(Exercise instructions) Copy every line of the records below where the word "computer" occurs.

(Given data)
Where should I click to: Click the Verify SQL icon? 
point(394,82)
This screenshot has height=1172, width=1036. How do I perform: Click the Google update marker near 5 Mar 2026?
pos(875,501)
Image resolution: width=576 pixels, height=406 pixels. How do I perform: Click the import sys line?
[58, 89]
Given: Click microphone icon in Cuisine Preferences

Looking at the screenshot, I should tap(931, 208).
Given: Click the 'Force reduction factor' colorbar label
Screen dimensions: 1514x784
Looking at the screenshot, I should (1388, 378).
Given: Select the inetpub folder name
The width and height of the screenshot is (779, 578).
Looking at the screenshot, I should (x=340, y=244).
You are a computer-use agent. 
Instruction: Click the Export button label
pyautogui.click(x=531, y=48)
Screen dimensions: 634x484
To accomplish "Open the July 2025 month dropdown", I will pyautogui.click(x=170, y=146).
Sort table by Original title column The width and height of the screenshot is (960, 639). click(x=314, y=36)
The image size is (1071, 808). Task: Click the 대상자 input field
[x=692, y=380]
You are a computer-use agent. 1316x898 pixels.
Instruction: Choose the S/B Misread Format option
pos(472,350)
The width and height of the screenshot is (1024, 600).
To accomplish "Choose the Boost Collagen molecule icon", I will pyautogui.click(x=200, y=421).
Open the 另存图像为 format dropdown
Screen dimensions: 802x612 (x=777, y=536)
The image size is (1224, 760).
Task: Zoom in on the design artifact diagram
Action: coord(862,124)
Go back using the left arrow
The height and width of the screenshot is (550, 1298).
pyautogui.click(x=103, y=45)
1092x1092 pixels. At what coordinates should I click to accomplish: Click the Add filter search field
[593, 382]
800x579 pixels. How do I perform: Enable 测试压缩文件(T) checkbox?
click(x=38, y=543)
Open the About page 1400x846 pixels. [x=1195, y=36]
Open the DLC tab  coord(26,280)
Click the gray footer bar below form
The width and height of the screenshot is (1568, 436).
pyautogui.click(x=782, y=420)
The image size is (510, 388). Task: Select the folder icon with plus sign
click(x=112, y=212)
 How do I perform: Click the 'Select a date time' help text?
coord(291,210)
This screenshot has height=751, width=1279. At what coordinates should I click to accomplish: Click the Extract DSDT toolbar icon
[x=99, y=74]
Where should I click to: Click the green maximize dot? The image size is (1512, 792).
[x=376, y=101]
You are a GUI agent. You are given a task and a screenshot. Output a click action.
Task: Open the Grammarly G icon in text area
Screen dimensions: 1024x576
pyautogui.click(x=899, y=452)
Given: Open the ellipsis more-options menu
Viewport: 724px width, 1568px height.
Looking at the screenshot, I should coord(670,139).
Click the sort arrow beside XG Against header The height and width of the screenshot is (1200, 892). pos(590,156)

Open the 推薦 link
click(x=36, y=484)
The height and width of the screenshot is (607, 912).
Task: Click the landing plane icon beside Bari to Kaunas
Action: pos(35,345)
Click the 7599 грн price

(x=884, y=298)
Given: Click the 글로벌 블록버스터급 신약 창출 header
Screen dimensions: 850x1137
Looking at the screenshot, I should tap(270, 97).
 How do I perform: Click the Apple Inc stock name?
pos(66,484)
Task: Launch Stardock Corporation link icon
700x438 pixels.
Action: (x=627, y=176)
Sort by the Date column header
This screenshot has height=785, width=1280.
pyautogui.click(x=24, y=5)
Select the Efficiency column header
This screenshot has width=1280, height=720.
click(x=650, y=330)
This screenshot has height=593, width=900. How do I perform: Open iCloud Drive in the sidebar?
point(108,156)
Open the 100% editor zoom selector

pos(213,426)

(Response)
You are a computer-use agent. 
You are a computer-use agent. 1316x898 pixels.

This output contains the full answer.